--- start of Dataset records ---

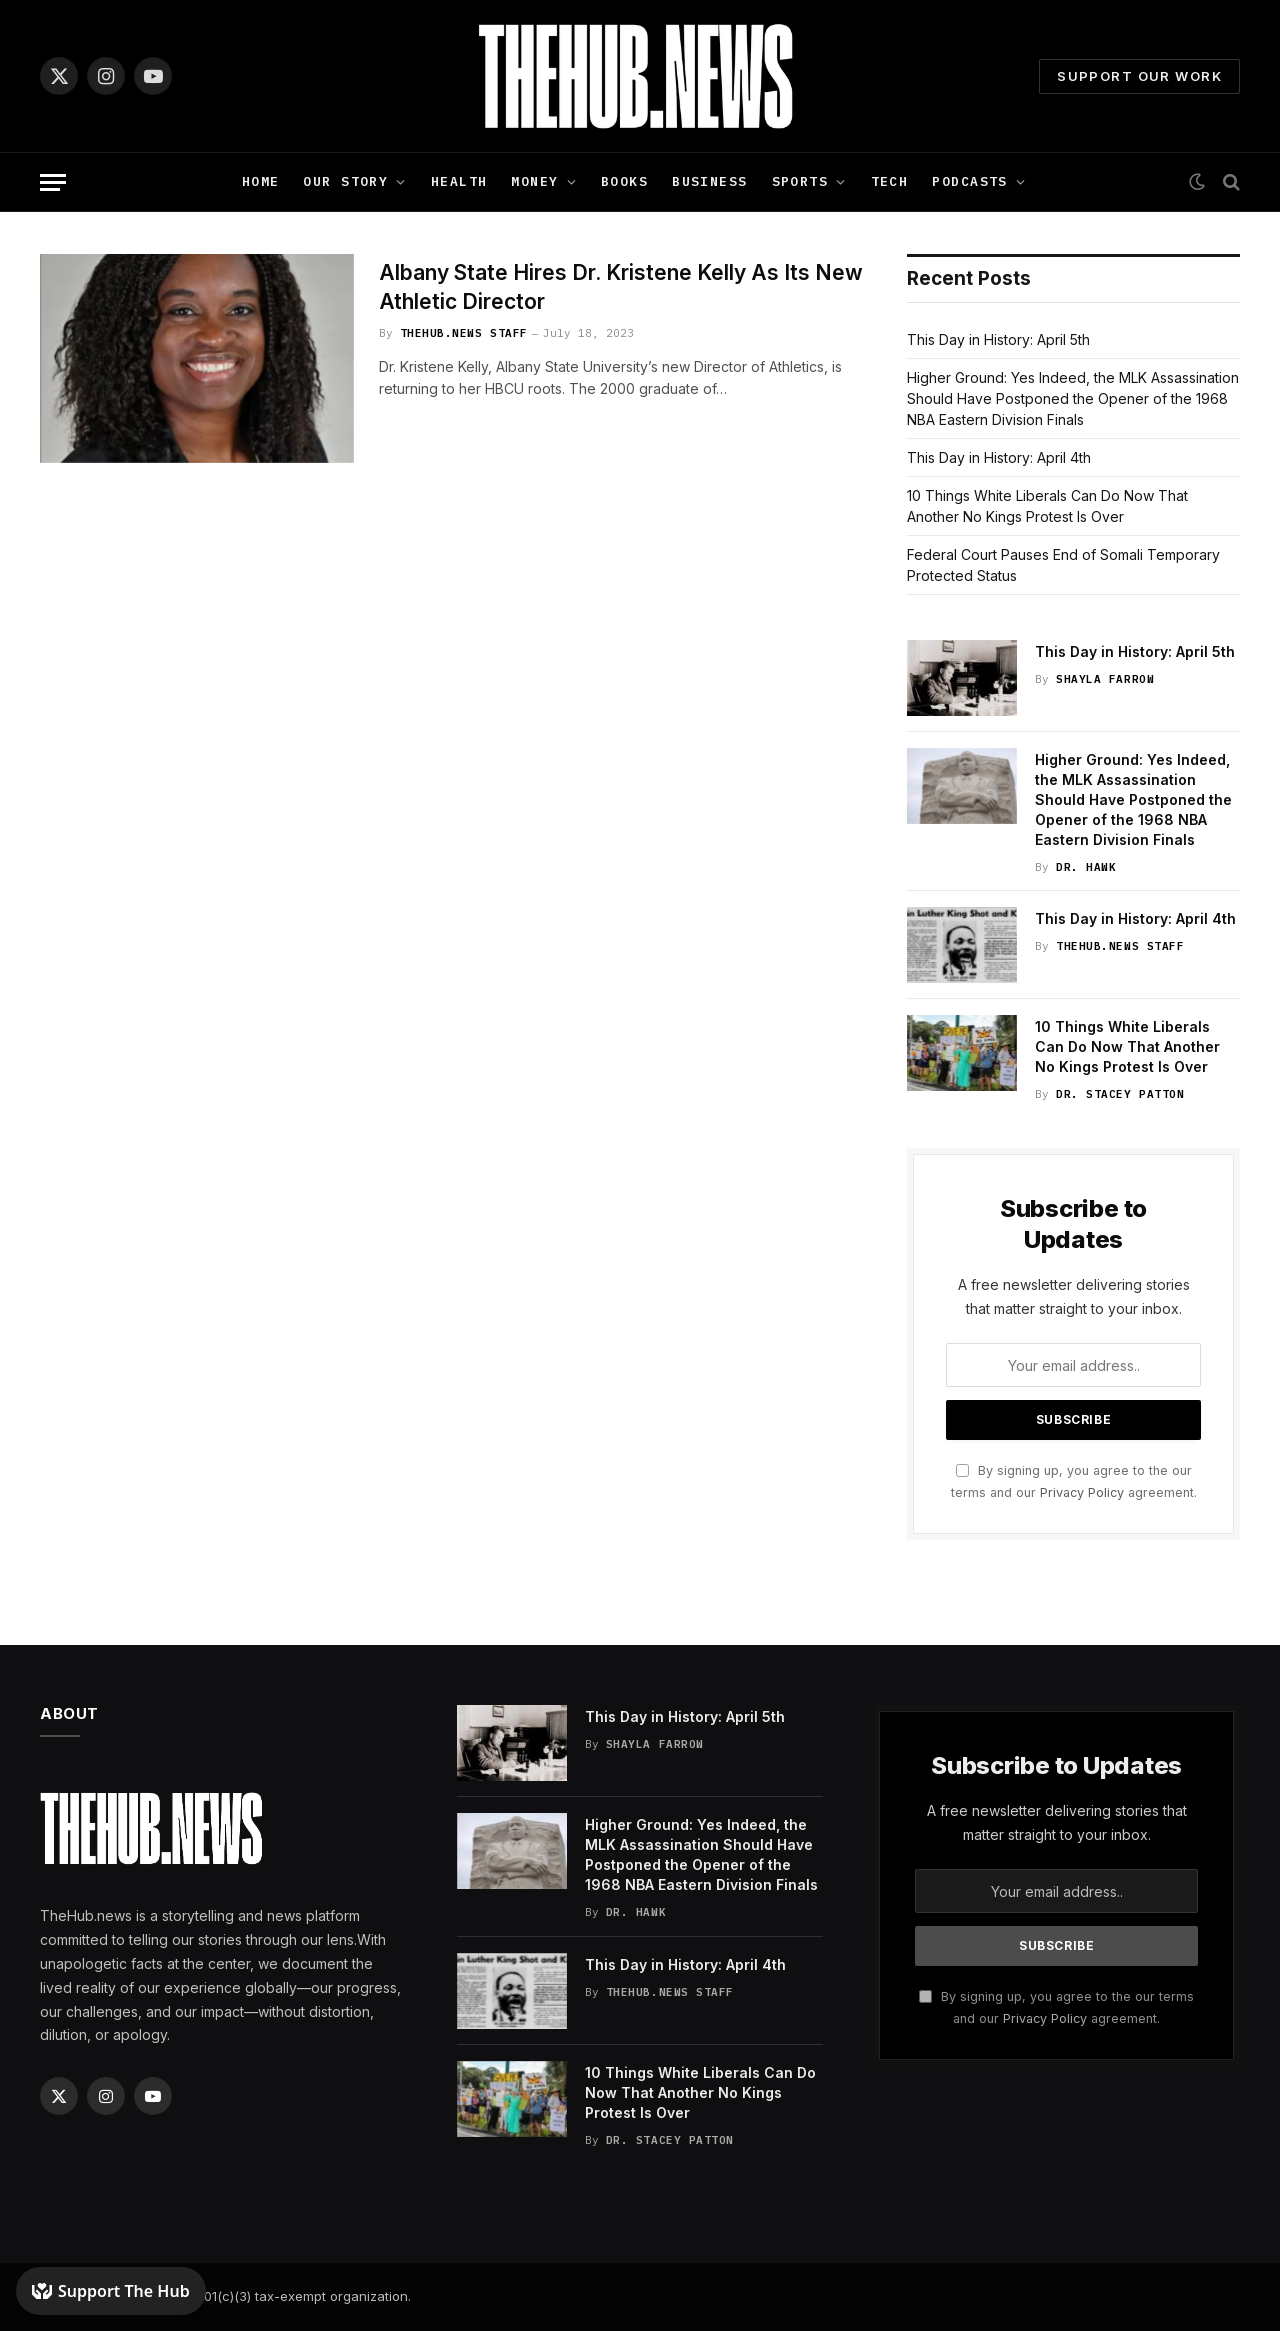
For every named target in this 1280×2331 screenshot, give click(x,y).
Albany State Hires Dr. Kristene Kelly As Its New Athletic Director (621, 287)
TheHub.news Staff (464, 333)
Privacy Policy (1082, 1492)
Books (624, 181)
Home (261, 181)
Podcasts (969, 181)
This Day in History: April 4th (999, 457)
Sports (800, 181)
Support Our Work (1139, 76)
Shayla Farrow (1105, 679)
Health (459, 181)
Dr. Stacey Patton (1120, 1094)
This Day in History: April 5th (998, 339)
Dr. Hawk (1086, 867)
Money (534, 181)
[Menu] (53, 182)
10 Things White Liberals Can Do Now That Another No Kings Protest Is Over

--- end of Dataset records ---

Problem to work on: Could you rescale the material from its start up to and including the line with "[Menu] (53, 182)", restating only those lines with their requests and multiplying every coordinate in the answers by 0.95, rounded to whole numbers with halves going up? Keep the pictures out of your answer.

Task output:
For every named target in this 1280×2331 screenshot, give click(x,y).
Albany State Hires Dr. Kristene Kelly As Its New Athletic Director (590, 273)
TheHub.news Staff (441, 316)
Privacy Policy (1028, 1417)
Books (593, 172)
Home (248, 172)
Podcasts (921, 172)
This Day in History: April 4th (949, 434)
Sports (760, 172)
Support Our Work (1082, 72)
Shayla Farrow (1050, 645)
Health (436, 172)
Dr. Stacey Patton (1064, 1039)
This Day in History: April 5th (948, 322)
Dr. Hawk (1032, 824)
Money (507, 172)
[Menu] (50, 173)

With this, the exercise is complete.